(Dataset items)

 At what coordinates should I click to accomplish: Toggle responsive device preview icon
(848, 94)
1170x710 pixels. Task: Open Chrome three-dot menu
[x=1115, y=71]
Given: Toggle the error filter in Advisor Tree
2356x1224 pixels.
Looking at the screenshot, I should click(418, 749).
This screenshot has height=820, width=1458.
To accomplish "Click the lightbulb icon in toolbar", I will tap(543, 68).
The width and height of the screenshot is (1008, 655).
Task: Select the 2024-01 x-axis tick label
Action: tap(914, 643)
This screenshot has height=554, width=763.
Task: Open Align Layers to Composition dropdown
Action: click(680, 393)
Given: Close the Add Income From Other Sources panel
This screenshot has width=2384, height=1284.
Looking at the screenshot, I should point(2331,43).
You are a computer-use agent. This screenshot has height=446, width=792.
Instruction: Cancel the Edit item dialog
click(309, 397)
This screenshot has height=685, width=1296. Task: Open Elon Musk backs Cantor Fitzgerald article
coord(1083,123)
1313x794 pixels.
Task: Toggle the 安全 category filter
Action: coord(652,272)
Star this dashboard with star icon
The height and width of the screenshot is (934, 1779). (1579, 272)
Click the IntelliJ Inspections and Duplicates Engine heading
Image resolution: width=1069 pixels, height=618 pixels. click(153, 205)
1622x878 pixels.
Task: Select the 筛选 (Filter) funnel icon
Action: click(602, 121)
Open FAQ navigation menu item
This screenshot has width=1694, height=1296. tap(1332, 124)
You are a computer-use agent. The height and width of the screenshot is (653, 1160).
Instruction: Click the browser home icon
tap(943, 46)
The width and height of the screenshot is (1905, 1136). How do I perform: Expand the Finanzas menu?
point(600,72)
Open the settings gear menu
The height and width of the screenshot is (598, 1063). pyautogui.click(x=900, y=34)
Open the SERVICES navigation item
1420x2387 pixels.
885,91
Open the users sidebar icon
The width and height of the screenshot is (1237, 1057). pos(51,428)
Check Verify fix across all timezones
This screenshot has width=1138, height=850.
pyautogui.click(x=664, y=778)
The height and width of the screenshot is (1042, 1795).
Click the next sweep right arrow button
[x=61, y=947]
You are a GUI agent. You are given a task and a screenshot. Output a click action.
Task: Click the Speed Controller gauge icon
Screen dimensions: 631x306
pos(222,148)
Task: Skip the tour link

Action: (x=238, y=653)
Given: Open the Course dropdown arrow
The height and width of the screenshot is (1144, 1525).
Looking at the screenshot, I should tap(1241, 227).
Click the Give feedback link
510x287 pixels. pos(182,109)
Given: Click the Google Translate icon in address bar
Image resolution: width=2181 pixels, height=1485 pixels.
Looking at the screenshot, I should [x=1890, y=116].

■ **What you need to do**
Starting at the line in the records above that contains "Task: Click the Speed Controller gauge icon", output every line up to and including the last one, with nothing added.

■ **Result for this task**
Task: Click the Speed Controller gauge icon
Screen dimensions: 631x306
pos(222,148)
Task: Skip the tour link

Action: (x=238, y=653)
Given: Open the Course dropdown arrow
The height and width of the screenshot is (1144, 1525).
Looking at the screenshot, I should tap(1241, 227).
Click the Give feedback link
510x287 pixels. pos(182,109)
Given: Click the Google Translate icon in address bar
Image resolution: width=2181 pixels, height=1485 pixels.
Looking at the screenshot, I should [x=1890, y=116].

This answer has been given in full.